Author
Listed:
- Irena Jekova
(Institute of Biophysics and Biomedical Engineering, Bulgarian Academy of Sciences, Acad. G. Bonchev Str. Bl. 105, 1113 Sofia, Bulgaria)
- Vessela Krasteva
(Institute of Biophysics and Biomedical Engineering, Bulgarian Academy of Sciences, Acad. G. Bonchev Str. Bl. 105, 1113 Sofia, Bulgaria)
- Todor Stoyanov
(Institute of Biophysics and Biomedical Engineering, Bulgarian Academy of Sciences, Acad. G. Bonchev Str. Bl. 105, 1113 Sofia, Bulgaria)
Abstract
Gait analysis is a non-invasive, cost-effective method for detecting subtle motor changes in neurodegenerative disorders. This study uses an exploratory approach to identify temporal–kinetic gait feature relationships specific to amyotrophic lateral sclerosis (ALS) and Huntington (HUNT) and Parkinson (PARK) disease versus healthy controls (CONTROL) using recent advances in InterCriteria Analysis (ICrA).

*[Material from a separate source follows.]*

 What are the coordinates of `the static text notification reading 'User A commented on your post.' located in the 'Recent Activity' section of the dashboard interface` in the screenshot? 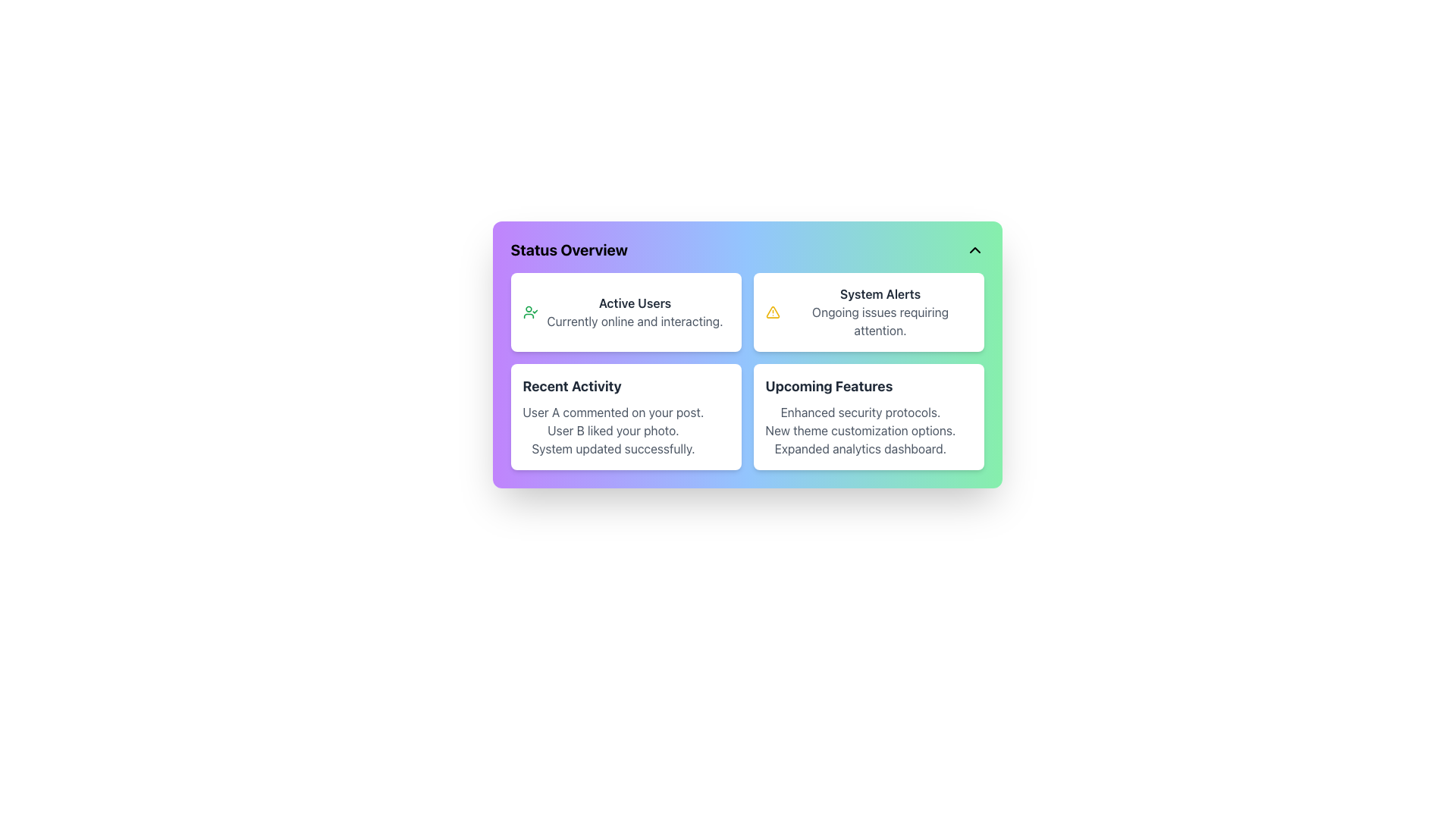 It's located at (613, 412).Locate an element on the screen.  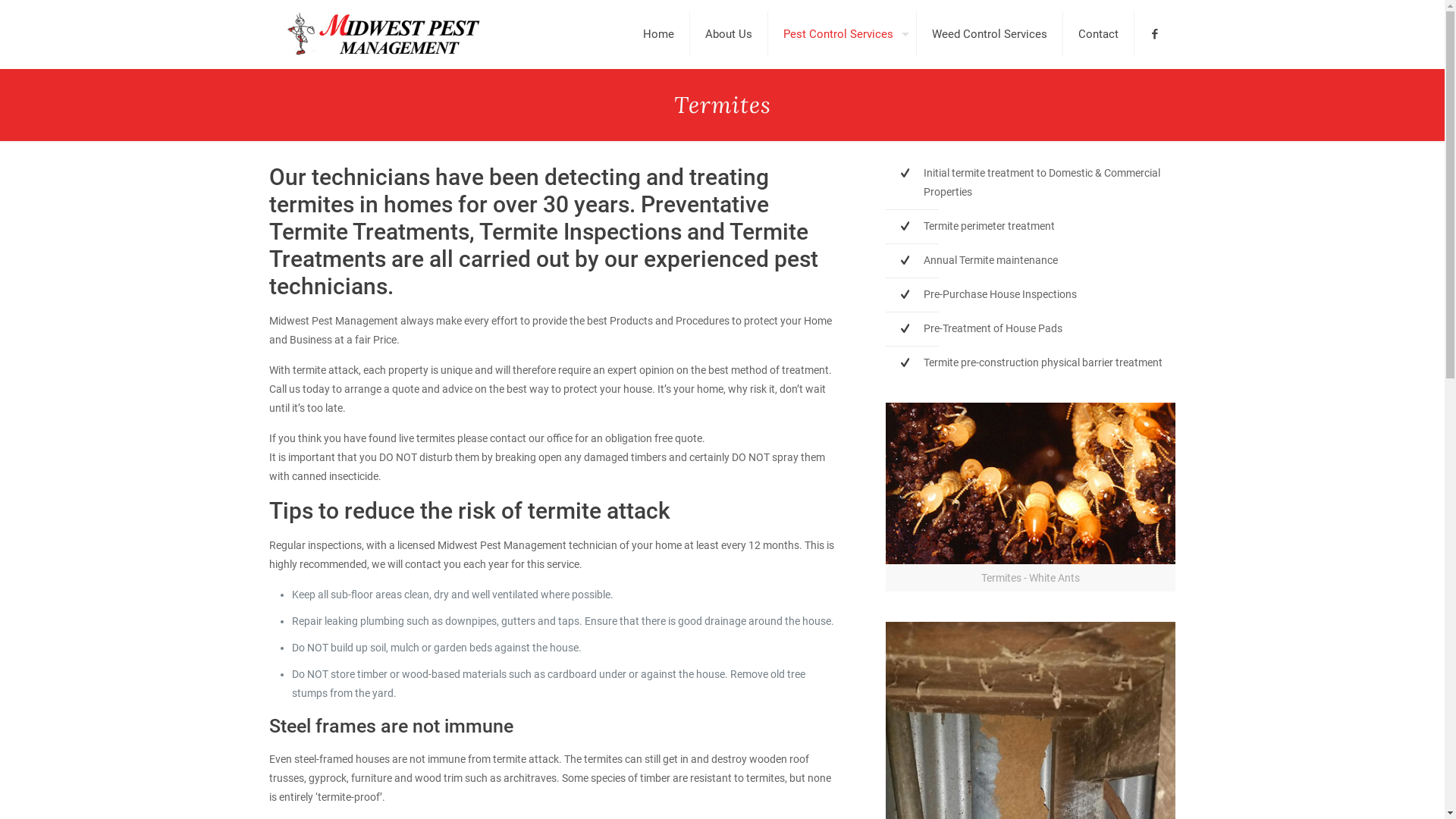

The novelty lies in the (i) comprehensive temporal–kinetic feature set, (ii) use of ICrA to characterize inter-feature coordination patterns at population and disease-group levels and (iii) interpretation in a neuromechanical context. Forty-one temporal/kinetic features were extracted from left/right leg ground reaction force and rate-of-force-development signals, considering laterality, gait phase (stance, swing, double support), magnitudes, waveform correlations, and inter-/intra-limb asymmetries. The analysis included 14,580 steps from 64 recordings in the Gait in Neurodegenerative Disease Database: 16 CONTROL (4054 steps), 13 ALS (2465), 20 HUNT (4730), 15 PARK (3331). Sensitivity analysis identified strict consonance thresholds (μ ≥ 0.75, ν ≤ 0.25), selecting <5% strongest inter-feature relations from 820 feature pairs: population level (16 positive, 14 negative), group-level (15–25 positive, 9–14 negative). ICrA identified group-specific consonances—present in one group but absent in others—highlighting disease-related alterations in gait coordination: ALS (15/11 positive/negative, disrupted bilateral stride coordination, prolonged stance/double-support, decoupled stride/cadence, desynchronized force-generation patterns—reflecting compensatory adaptations to muscle weakness and instability), HUNT (11/7, severe temporal–kinetic breakdown consistent with gait instability—loss of bilateral coordination, reduced swing time, slowed force development), PARK (1/2, subtle localized disruptions—prolonged stance and double-support intervals, reduced force during weight transfer, overall coordination remained largely preserved). Benchmarking vs. Pearson correlation showed strong linear agreement (R 2 = 0.847, p < 0.001), confirming that ICrA captures dominant dependencies while moderating the correlation via uncertainty. These results demonstrate that ICrA provides a quantitative, interpretable framework for characterizing gait coordination patterns and can guide principled feature selection in future predictive modeling.
Suggested Citation
Irena Jekova & Vessela Krasteva & Todor Stoyanov, 2026.
"Neurodegenerative Disease-Specific Relations Between Temporal and Kinetic Gait Features Identified Using InterCriteria Analysis,"
Mathematics, MDPI, vol. 14(2), pages 1-36, January.